- **Task requirements**
Using the listing that follows, return every line with the word "icon".

(Data to process begins)

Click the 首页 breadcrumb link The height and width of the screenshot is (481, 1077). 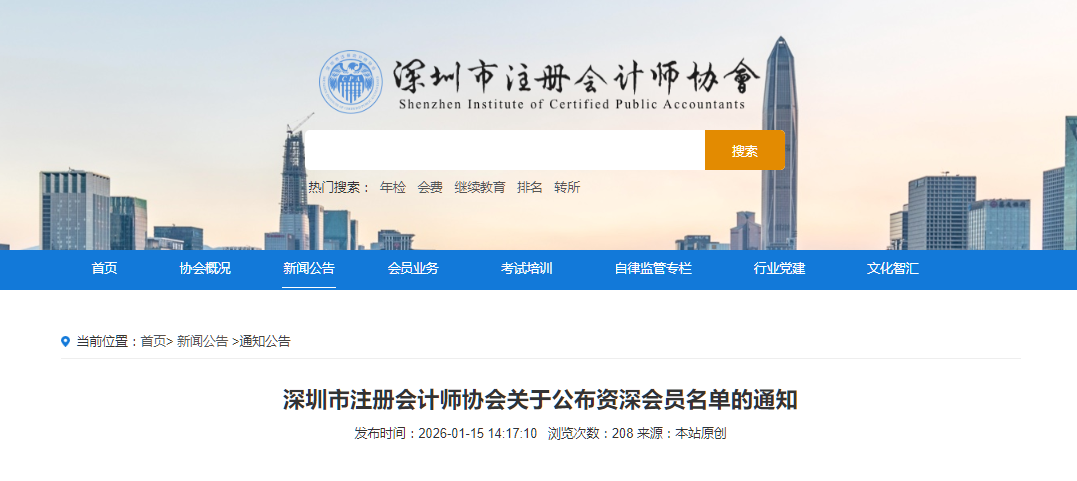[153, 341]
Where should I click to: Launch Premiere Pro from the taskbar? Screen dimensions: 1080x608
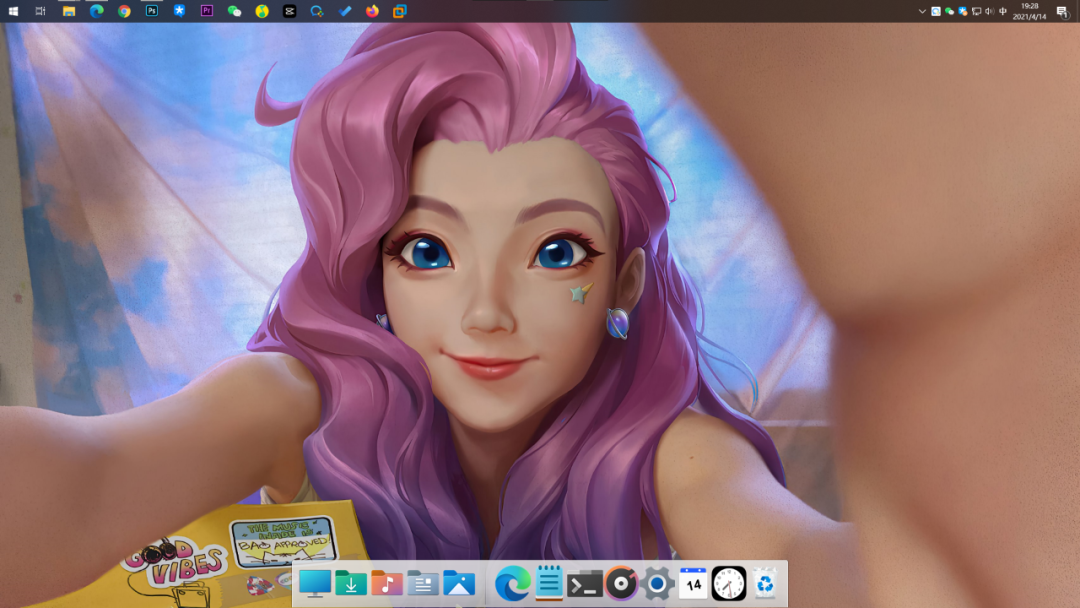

(Data to process ends)
(Data to process begins)

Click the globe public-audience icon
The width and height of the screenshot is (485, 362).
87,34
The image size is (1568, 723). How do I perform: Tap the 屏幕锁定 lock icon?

(Data to process ends)

- **Response**
Click the globe public-audience icon
The image size is (1568, 723). How do I perform: Tap the 屏幕锁定 lock icon?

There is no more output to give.